### Exercise instructions
Turn everything from the entry containing "Find the location of a particular element. The" down to the one containing "coordinates (344, 699)." into a two-column CSV with the headers instruction and answer. Give one row per entry, and put each field in quotes with any line breaks replaced by spaces.
*** Listing
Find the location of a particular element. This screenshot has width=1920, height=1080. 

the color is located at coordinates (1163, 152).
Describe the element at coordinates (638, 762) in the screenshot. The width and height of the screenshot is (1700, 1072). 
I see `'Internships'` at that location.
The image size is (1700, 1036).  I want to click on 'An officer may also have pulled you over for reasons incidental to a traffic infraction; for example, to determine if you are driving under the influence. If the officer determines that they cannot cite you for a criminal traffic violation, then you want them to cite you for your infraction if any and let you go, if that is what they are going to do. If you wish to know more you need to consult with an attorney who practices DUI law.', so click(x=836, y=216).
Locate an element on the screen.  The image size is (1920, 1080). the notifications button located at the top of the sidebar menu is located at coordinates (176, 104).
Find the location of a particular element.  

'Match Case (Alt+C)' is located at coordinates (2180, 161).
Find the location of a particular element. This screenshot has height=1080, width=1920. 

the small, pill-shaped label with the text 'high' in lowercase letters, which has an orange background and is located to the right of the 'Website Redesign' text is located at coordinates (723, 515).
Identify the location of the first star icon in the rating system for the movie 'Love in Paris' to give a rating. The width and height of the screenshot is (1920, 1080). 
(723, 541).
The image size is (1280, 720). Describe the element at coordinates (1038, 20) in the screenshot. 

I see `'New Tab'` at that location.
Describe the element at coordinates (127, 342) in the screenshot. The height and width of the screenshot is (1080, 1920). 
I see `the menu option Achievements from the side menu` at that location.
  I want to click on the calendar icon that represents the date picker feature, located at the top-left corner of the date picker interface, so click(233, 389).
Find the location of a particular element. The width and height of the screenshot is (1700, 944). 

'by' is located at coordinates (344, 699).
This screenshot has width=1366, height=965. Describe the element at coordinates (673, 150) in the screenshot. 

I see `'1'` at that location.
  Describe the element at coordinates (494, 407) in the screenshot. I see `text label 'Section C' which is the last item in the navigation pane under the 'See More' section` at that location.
******
### Response to the task
instruction,answer
"Find the location of a particular element. The width and height of the screenshot is (1700, 944).","'by' is located at coordinates (344, 699)."